The Reserve Bank of India under governor Urjit Patel refrained from surprising investors for the first time since October by leaving the key policy rate unchanged, but waved a red flag on inflationary pressures that likely signal the end of lower borrowing costs.
At the same time, interest rates may not crawl up any time before next year as RBI has factored in enough bad news on the inflation front. Economic prospects are brighter due to the “wartime pace“ of remonetisation, the upcoming implementation of the goods and services tax and slashing of lending rates by banks, Patel said.
The Monetary Policy Committee, which voted unanimously for the fourth time in a row, did raise the reverse repo rate, at which RBI pays banks for excess deposits, by a quarter point. That was aimed at reducing the distortion to money market rates caused by a surge in liquidity due to flow of funds into banks after demonetisation, announced on November 8. The RBI raised both the economic growth and inflation forecasts for the fiscal year, and laid out measures to tackle surplus liquidity due to demonetisation and a likely surge in overseas fund flows that are making interest rate policy less effective. FY18 growth was pegged at 7.4%, up from 6.7% in the last fiscal. To improve credit flow to the economy , the bad loan burden of banks will be addressed on an urgent footing along with the government, but there is no room for any more regulatory forbearance, Patel said.

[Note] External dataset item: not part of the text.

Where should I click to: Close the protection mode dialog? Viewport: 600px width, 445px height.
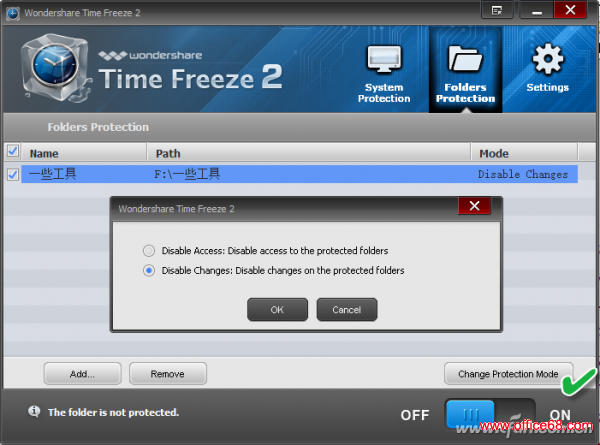pos(474,206)
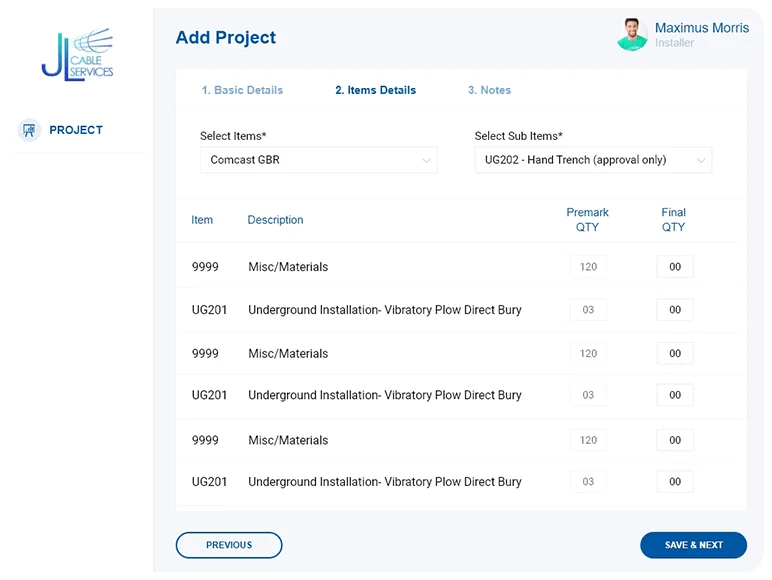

The narrowing output gap was also blamed for higher inflation expectations. Inflation is forecast to average 4.5% in the first half of this fiscal year and climb to 5%.That's against the target of 4%, with a margin of two percentage points on either side.
The repo rate, at which RBI lends to banks, remained at 6.25%. The difference between the repo rate and the Marginal Standing Facility rate, the penal rate, was cut by half to 25 basis points. The lower MSF rate will benefit banks in times of tighter liquidity when they have to borrow from RBI.
The MPC, which surprised investors at its last meeting in February with a shift in stance to neutral from accommodative, believes that upside risks to inflation are aplenty , ranging from the likely hit on food prices if the June-September monsoon fails, and the implementation of the house rent allowance recommendation of the seventh pay commission.